Ni la frondosidad de sus bosques, la oscuridad hipnótica de sus lagos, las diminutas saunas que salpican sus laderas (abiertas al público… sin nada de ropa, eso sí), el diseño funcional de sus cálidas viviendas o el olor a pescado fresco de la Plaza del Mercado de Helsinki pueden competir con el atractivo de un país callado, tímido, meditabundo, que no por ello resulta hostil, sino todo lo contrario. Noora Vikman, etnomusicóloga de la Universidad de Finlandia, que asesoró al Instituto de Turismo en su campaña sobre el silencio, cuenta por correo electrónico desde un retiro silencioso en la región de Laponia: “Venir a Finlandia es descubrir pensamientos y sentimientos que no son audibles en una vida atareada. Si quieres conocerte a ti mismo, tienes que estar contigo mismo, discutir contigo mismo, ser capaz de hablar contigo mismo”.
Amén de en sus archipiélagos casi despoblados (su número de habitantes es similar al de la Comunidad de Madrid, pero dispersos en una superficie 42 veces mayor), con bicis destartaladas apoyadas en la puerta y pocos bares (o ninguno) a la redonda, Finlandia abraza el silencio en el mismo centro de su capital, un enclave bullicioso de tiendas, con escenario para música en directo, donde tocan grupos de rock incapaces de atravesar con sus guitarras un edificio cercano, la Capilla del Silencio, un templo no religioso insonorizado donde rendir tributo a la ausencia de palabras. Después puede salir a escuchar los acordes de Iron Maiden, pues dos horas de silencio al día es la recomendación del profesor Michael Wehr para un hipocampo satisfecho. En Finlandia, saldará la cuenta con creces.

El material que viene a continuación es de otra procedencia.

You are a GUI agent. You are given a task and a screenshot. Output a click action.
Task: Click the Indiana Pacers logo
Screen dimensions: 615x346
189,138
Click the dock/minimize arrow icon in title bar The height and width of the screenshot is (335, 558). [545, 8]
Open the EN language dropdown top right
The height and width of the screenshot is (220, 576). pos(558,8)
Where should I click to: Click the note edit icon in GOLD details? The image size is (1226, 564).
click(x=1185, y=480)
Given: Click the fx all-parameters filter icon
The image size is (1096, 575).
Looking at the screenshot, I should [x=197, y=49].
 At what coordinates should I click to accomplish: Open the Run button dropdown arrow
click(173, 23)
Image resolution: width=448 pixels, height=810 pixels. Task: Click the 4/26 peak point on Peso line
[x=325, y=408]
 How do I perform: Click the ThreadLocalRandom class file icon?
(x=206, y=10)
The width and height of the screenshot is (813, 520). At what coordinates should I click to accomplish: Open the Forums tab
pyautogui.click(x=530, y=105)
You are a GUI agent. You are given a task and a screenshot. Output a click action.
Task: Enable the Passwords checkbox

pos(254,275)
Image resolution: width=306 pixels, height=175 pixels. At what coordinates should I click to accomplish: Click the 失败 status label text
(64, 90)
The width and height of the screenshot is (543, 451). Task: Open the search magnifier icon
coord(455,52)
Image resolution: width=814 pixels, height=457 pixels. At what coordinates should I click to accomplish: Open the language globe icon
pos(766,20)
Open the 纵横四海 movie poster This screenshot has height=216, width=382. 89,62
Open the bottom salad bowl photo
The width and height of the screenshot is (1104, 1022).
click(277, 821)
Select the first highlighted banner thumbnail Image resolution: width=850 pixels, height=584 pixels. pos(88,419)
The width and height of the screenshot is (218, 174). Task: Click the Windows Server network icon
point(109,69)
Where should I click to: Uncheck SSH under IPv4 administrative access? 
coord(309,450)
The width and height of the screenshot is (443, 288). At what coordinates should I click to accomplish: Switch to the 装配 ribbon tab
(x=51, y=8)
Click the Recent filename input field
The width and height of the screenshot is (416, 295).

Otros lugares con un índice de ruido bajo, según la guía de viajes Lonely Planet,son el monasterio de Kartause Ittingen (Suiza), la isla de Iona (Escocia) o Kielder Foster (Reino Unido). Pero recuerde que, tal vez por primera vez, científicos y místicos coinciden: el silencio es, mayormente, una actitud. Por lo que conviene ejercerla con inteligencia. Como escribió el poeta y activista americano Paul Goodman, no todas sus formas suman. “Si existe el silencio fértil de la conciencia, el del que escucha y entiende al que le habla o el de la viva percepción alerta, también hay uno necio y apático, y otro lleno de reproches y resentimiento que vocifera sin palabras y no se atreve a abrir la boca”. Aléjese de ellos.